Scrape Web URL

Scrape Web URL

Extract data from web pages by scraping their content.

Using the Scrape Web URL Node

The Scrape Web URL node's functionality includes fetching the content of a web page for the provided url, the node accepts below parameters:

  • URL (required): The URL of the page you want to scrape. Example: https://docs.buildship.com (opens in a new tab).

  • Selector (optional): Specific HTML selector you want to extract text content from (by default body will be used).

  • Steps (optional): List of steps to follow after loading the page in given url.

    Usage Example: Suppose you want to scrape the below information:

    Buildship google search

    So, the steps input value would look something like below:

    {
      "url": "https://www.google.com/",
      "selector": "#result-stats",
      "steps": [
        // type "buildship" in google search input box
        {
          "action": "type",
          "params": ["#APjFqb", "buildship"]
        },
     
        // click on google search button
        {
          "action": "click",
          "params": [".gNO89b"]
        },
     
        // wait for searched query to load and if page doesn't load within 3 seconds, move to next step
        {
          "action": "waitForNavigation",
          "params": [
            {
              "timeout": 3000,
              "waitUntil": "load"
            }
          ]
        }
      ]
    }

    The root selector value is the selector from which you want to extract the text-content, after all steps are executed.

    Each step object in steps list consists of action and params.

    The action parameter is the name of any method from puppeteer-page-methods (opens in a new tab) list. And, the params is list of parameters required in the selected action (a puppeteer method name).

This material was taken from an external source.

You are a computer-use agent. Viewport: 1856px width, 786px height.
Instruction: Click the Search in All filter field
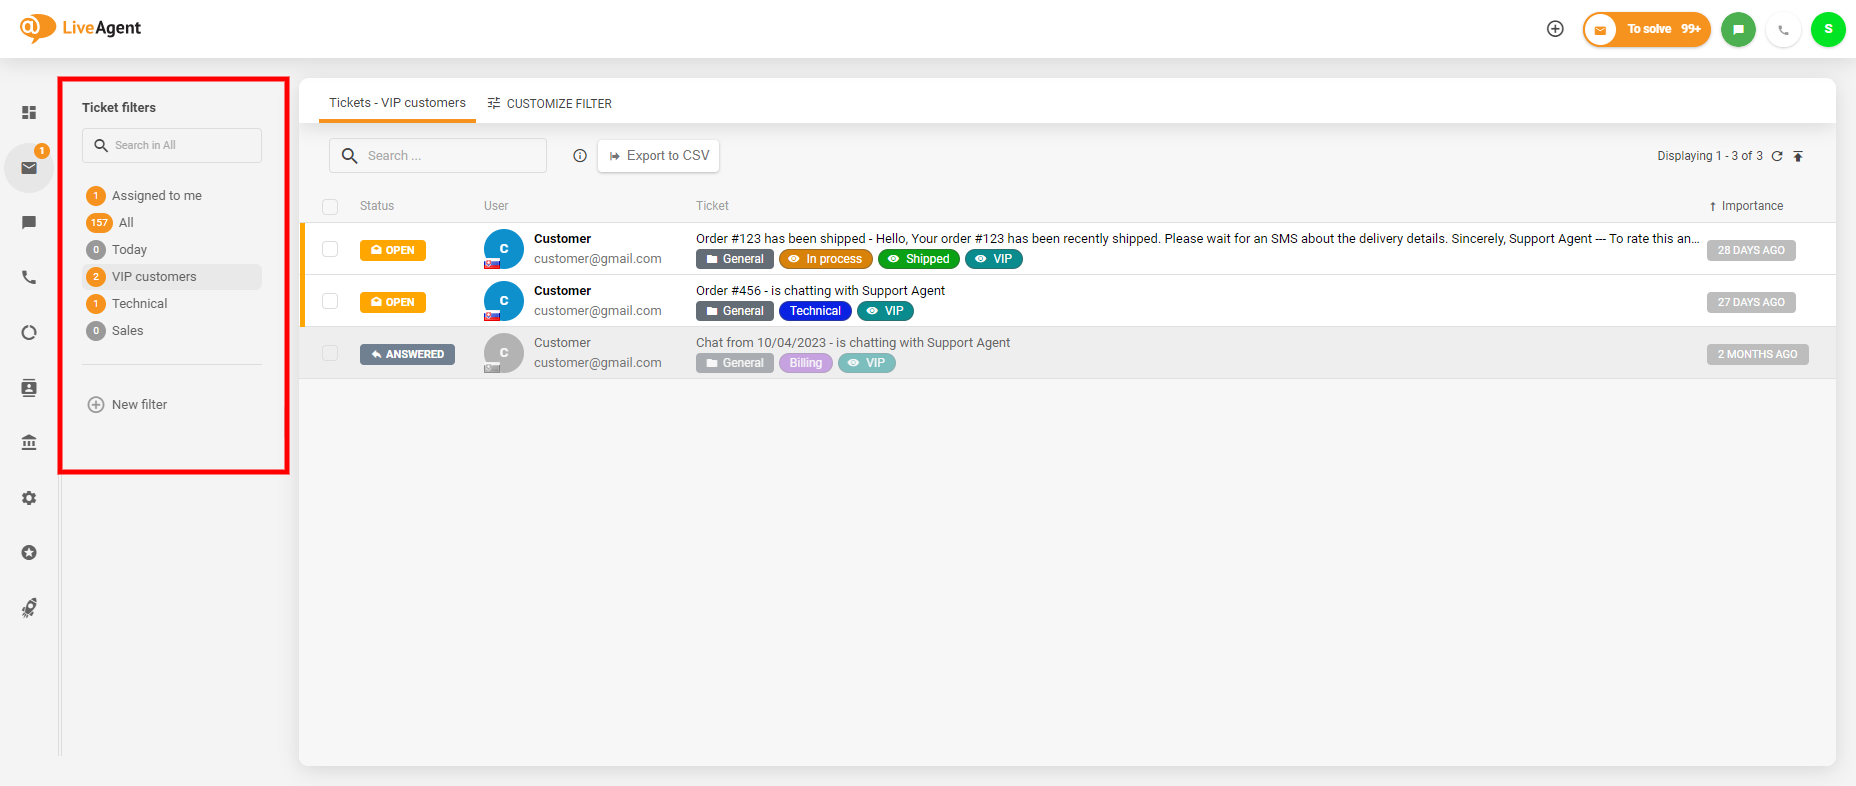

    For one of the action - type, the parameters for the puppeteer-type-method (opens in a new tab) are:

    Puppeteer type method parameters

    Hence, the step object for type action would look like:

    {
      // puppeteer method name
      "action": "type",
     
      // "#APjFqb" is the "selector" (the selector to find <input>)
      // "buildship" is the "text" (the value to be typed in <input>)
      // As per parameters list of "type" method, the third parameter is optional,
      // hence we can either include or exclude it from "params" list
      "params": ["#APjFqb", "buildship"]
    }